● **Objective**:
Copy the rows word for word, starting at the line that contains "You are a GUI" and running through the end of the rows. Leave out the pictures.

● **Extracted entries**:
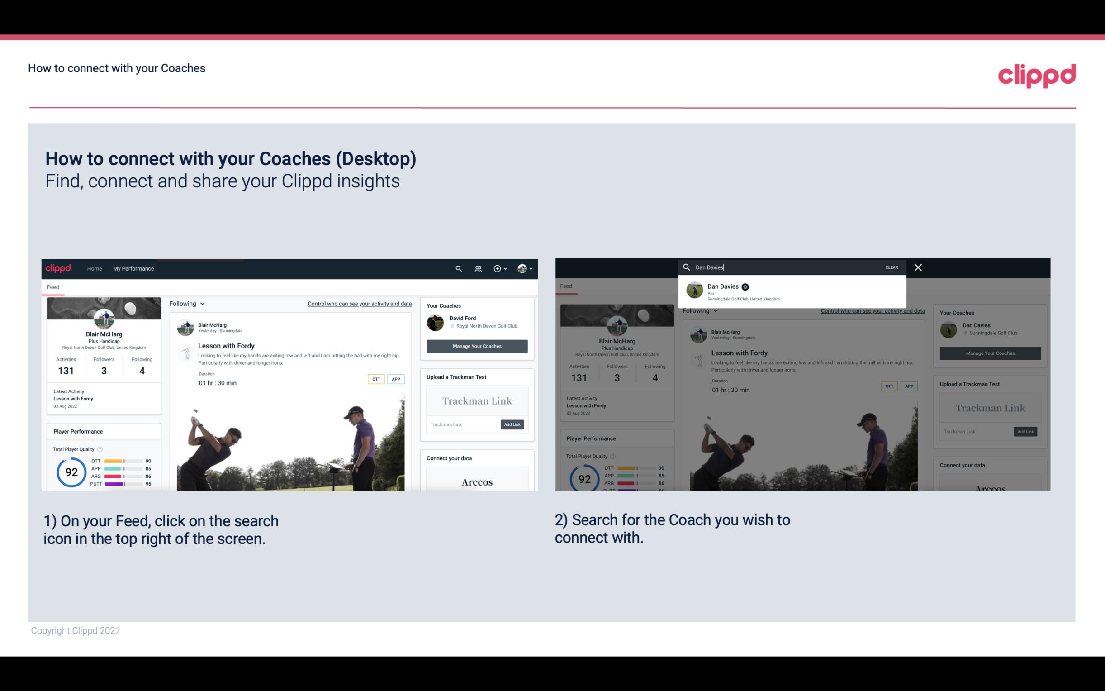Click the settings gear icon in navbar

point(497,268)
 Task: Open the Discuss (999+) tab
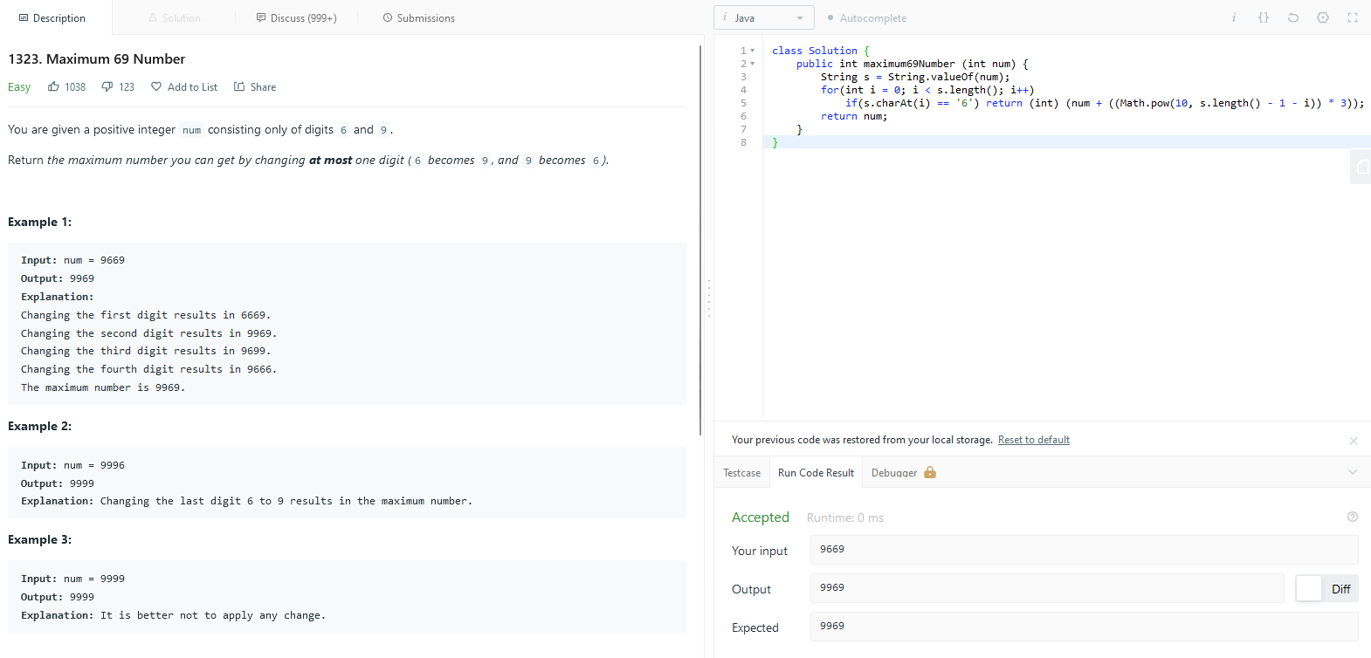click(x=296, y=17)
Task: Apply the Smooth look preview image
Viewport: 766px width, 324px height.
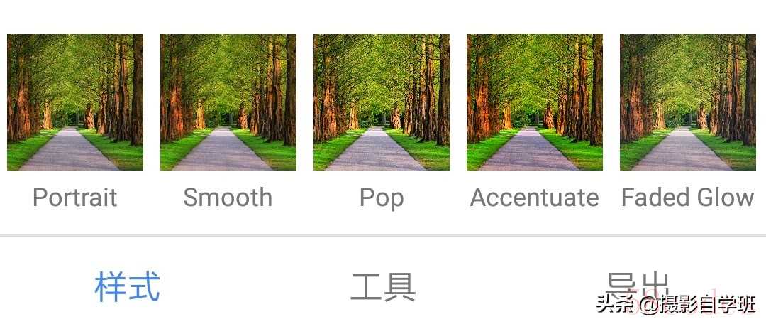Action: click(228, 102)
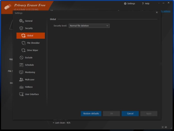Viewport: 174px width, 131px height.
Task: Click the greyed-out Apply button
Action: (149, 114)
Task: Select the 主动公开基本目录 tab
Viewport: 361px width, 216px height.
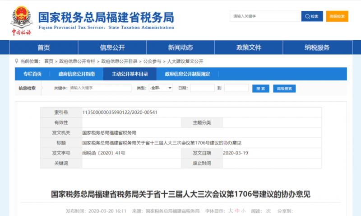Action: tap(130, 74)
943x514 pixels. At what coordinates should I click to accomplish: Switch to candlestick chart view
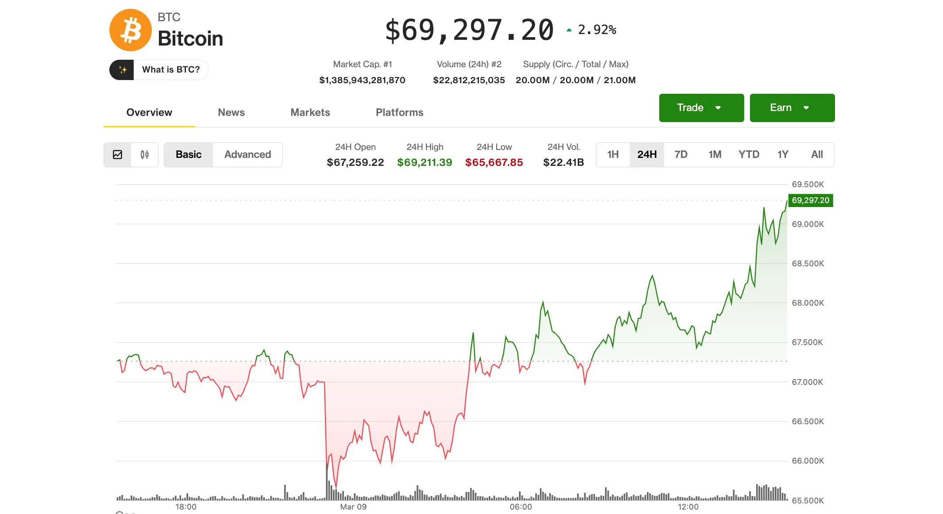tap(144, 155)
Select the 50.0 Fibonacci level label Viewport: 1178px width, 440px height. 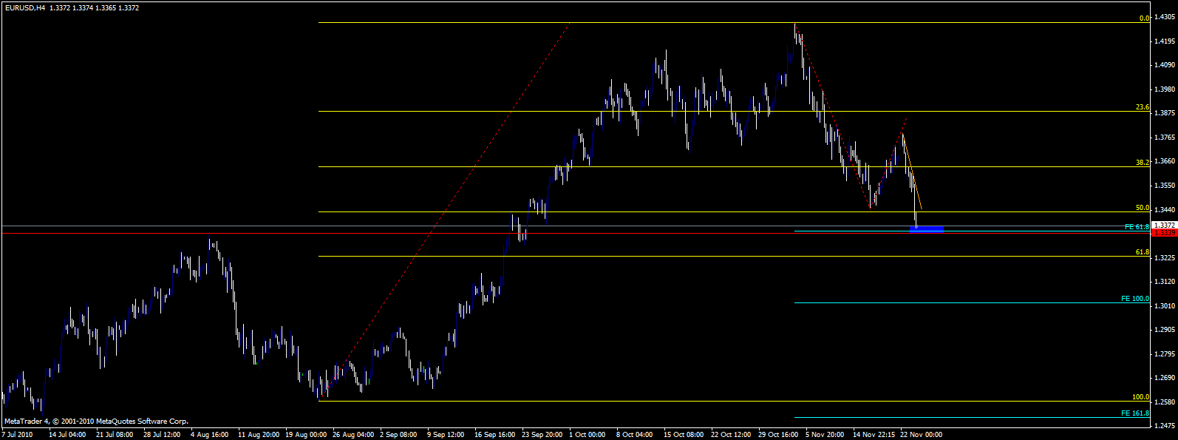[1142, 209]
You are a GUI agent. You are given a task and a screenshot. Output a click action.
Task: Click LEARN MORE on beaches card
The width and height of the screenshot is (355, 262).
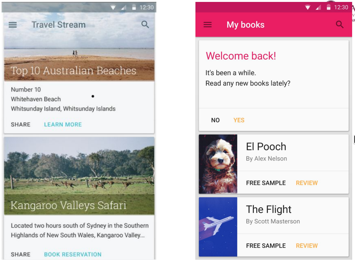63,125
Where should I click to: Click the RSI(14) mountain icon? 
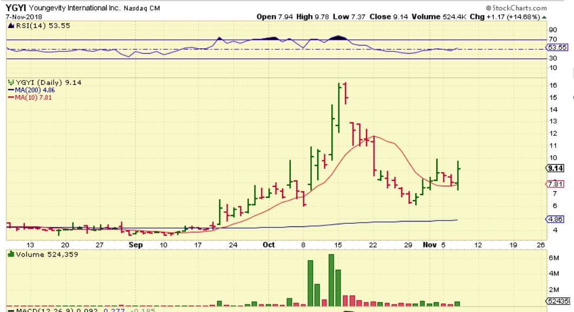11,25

● **Response**:
You are a GUI agent. You are given a task and a screenshot. Output a click action.
Task: Click LEARN MORE on beaches card
The width and height of the screenshot is (355, 262).
63,125
Where should I click to: Click the RSI(14) mountain icon? 
11,25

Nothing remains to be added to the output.